Diego, étudiant français, s’est trouvé plongé au cœur des tensions entre Israël et Palestine, où il a été blessé par une balle en caoutchouc. Il raconte la guerre qui est partout, tout le temps, même en temps de paix. Il rentre malgré tout de son séjour plein d’espoir.
Des enfants palestiniens et un soldat israélien (Diego Filiu)
Des enfants palestiniens et un soldat israélien (Diego Filiu) |
Diego Filiu est un étudiant français qui s’est trouvé plongé au cœur du dernier conflit israélo-palestinien, plus qu’il ne l’aurait voulu : il a été blessé par une balle en caoutchouc. Cet étudiant de Sciences-Po, spécialisé sur le Moyen-Orient – fils, il faut le dire aussi, de notre blogueur et expert Jean-Pierre Filiu – raconte ses rencontres, ses émotions, ses interrogations, tant du côté israélien que palestinien.

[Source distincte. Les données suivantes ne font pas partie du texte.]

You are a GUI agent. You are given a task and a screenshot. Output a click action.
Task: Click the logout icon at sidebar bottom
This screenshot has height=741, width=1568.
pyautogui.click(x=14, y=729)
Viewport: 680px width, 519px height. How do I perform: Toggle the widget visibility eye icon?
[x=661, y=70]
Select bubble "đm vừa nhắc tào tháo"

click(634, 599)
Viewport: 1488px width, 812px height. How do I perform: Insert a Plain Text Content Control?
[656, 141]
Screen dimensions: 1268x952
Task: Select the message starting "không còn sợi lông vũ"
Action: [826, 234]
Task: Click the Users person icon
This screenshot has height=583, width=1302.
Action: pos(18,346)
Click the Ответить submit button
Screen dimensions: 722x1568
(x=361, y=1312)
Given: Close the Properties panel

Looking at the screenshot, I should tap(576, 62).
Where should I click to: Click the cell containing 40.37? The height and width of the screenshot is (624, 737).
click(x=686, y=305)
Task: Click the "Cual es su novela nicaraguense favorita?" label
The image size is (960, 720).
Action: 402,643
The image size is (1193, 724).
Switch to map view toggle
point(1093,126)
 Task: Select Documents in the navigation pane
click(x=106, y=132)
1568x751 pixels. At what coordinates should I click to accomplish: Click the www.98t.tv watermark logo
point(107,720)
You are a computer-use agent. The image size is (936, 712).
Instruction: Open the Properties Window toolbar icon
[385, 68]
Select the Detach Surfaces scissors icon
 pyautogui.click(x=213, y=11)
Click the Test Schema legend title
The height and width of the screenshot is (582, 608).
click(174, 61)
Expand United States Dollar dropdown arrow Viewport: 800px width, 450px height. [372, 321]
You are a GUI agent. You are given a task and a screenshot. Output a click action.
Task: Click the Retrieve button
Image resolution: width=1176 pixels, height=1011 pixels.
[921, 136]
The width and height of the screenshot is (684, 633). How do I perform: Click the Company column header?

Un long récit à lire maintenant que les armes se sont, au moins provisoirement, tues, mais que le face-à-face reste entier. Pierre Haski
Palestine, Israël. L’un des plus longs conflits de l’Histoire. L’un
des plus médiatisés également. Et sûrement l’un des plus complexes à
résoudre.
Ce conflit, je l’ai étudié, bien avant même d’intégrer une filière
spécialisée à Sciences-Po. Mais cet été, j’ai choisi de me rendre sur
place pour pouvoir le comprendre, le vivre au plus près des peuples
israélien et palestinien.
Mon séjour se déroule du 21 juin au 5 août. Je comprends vite que, en
Palestine comme en Israël, le conflit est partout. Et encore plus en
ces temps d’opération israélienne dans la bande de Gaza. Ce nouveau
chapitre d’un affrontement qui dure depuis plusieurs générations n’est
sûrement pas le dernier. Il est tragique, comme toute guerre. Il touche
d’abord les civils, comme toute guerre « moderne ».
Je n’ai donc pas le choix : il faut que je comprenne, que je ressente
ce conflit, au-delà des connaissances académiques. J’aspire ainsi à
mieux prendre conscience des souffrances, des haines et des espoirs de
chacun.
La guerre, partout
La guerre, je le répète, est partout. Même en temps de « paix »,
puisque j’atterris en Israël avant le début de l’opération Bordure
protectrice. Même sur les panneaux de bienvenue, les
chasseurs-bombardiers de Tsahal côtoient les sourires enfantins.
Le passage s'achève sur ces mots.